A Bahia se despede de uma de suas mais importantes figuras religiosas e culturais. Morreu na madrugada desta sexta-feira (26) Mãe Carmen, a ialorixá que esteve à frente do Ilé Ìyá Omi Àṣẹ Ìyámase, mais conhecido como Terreiro do Gantois, por mais de duas décadas. Ela tinha 98 anos e estava internada há cerca de duas semanas no Hospital Português, em Salvador, na Bahia. Mãe Carmen completaria 99 anos na próxima segunda-feira (29).
A ialorixá era a filha mais nova da lendária Mãe Menininha do Gantois, uma das figuras mais reverenciadas do Candomblé no Brasil. Ao assumir a liderança da casa em 2002, Mãe Carmen deu continuidade a um legado de fé, resistência e cultura que é pilar da identidade baiana e brasileira. O Terreiro do Gantois, que ela comandou como a quinta religiosa da história da casa, é um patrimônio cultural e religioso de importância inestimável, mantendo vivas as tradições africanas no país.
A trajetória de Mãe Carmen no Candomblé começou cedo. Ela foi iniciada na religião ainda criança, aos 7 anos de idade, e dedicou toda a sua vida à fé e à comunidade. Sua liderança não se restringiu aos rituais religiosos; ela foi uma guardiã da memória e dos costumes do Gantois, garantindo que as futuras gerações pudessem aprender e praticar as tradições herdadas de seus ancestrais.
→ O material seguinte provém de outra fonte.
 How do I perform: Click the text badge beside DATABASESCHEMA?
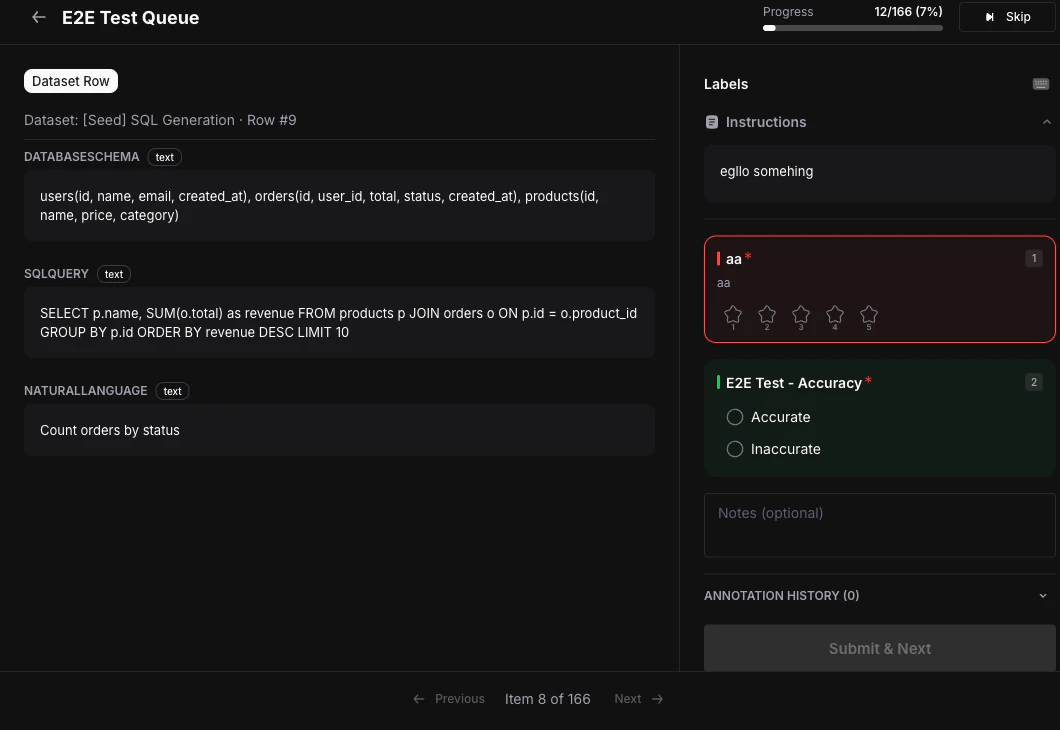pos(164,157)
Ao longo de sua vida, Mãe Carmen recebeu diversas homenagens que refletem a profunda admiração e respeito que conquistou. Uma dessas reverências foi a canção “A Força do Gantois”, composta pelo sambista Nelson Rufino e lançada em agosto de 2011, que celebra a importância espiritual e cultural do terreiro e de seus líderes.
O velório de Mãe Carmen está sendo realizado nesta sexta-feira (26) no próprio Terreiro do Gantois, permitindo que a comunidade e admiradores prestem suas últimas homenagens. O sepultamento está marcado para este sábado (27), às 11h30, no Cemitério Jardim da Saudade, também localizado em Salvador.